Pick out all lines with the word "computer" from the records that follow.

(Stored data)
::::

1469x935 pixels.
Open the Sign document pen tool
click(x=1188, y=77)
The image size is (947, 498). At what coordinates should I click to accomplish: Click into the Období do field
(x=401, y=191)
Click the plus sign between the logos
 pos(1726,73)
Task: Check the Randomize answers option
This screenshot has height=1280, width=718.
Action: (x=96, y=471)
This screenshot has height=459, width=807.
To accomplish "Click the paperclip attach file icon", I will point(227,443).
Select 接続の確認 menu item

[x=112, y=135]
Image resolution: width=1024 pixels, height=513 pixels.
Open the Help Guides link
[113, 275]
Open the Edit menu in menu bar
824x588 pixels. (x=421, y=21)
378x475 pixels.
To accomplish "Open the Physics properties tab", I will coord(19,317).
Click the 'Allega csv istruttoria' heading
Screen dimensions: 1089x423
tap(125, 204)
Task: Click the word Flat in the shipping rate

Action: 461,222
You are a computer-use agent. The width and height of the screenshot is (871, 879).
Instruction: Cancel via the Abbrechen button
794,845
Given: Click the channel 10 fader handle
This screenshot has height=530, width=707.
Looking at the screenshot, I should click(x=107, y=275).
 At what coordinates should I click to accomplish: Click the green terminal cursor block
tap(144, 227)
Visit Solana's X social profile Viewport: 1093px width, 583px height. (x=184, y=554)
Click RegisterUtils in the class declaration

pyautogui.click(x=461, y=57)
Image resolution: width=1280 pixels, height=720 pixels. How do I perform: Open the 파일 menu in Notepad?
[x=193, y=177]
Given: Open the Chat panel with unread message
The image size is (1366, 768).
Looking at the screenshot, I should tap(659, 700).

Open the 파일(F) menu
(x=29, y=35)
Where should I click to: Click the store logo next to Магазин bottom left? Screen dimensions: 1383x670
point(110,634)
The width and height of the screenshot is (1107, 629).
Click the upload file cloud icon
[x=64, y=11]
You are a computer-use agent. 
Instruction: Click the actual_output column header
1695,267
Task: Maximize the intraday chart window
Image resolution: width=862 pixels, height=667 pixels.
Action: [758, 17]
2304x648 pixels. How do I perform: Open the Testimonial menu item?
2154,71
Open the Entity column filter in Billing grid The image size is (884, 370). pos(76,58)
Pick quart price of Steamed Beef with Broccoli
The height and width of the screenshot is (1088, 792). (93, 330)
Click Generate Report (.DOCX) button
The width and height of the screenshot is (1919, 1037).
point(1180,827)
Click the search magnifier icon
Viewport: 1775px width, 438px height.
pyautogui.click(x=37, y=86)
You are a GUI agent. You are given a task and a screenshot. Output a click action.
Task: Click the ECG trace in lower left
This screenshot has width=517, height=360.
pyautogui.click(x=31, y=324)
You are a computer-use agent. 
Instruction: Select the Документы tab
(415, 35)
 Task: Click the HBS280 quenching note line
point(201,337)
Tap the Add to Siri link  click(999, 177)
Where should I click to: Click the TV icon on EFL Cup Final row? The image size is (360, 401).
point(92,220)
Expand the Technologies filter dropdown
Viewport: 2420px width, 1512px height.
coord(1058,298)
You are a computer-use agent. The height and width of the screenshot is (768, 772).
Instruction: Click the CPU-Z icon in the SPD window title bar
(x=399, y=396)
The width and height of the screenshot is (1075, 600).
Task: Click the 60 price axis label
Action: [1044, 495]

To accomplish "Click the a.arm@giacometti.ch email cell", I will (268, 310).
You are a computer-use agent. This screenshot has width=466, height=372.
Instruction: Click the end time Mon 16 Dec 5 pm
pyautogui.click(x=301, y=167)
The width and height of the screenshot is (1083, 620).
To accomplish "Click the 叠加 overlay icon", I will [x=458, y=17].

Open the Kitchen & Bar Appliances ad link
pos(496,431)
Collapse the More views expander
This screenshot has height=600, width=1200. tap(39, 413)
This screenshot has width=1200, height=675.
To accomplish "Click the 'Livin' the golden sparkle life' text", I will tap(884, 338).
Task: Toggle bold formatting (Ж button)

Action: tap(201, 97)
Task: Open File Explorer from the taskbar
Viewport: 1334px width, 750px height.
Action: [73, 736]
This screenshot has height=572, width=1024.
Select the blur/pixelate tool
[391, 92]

::::

▶ _Expected answer_:
You are a computer-use agent. The width and height of the screenshot is (871, 879).
You are a computer-use agent. 
You are a computer-use agent. 
You are a computer-use agent. The height and width of the screenshot is (768, 772).
You are a computer-use agent. This screenshot has width=466, height=372.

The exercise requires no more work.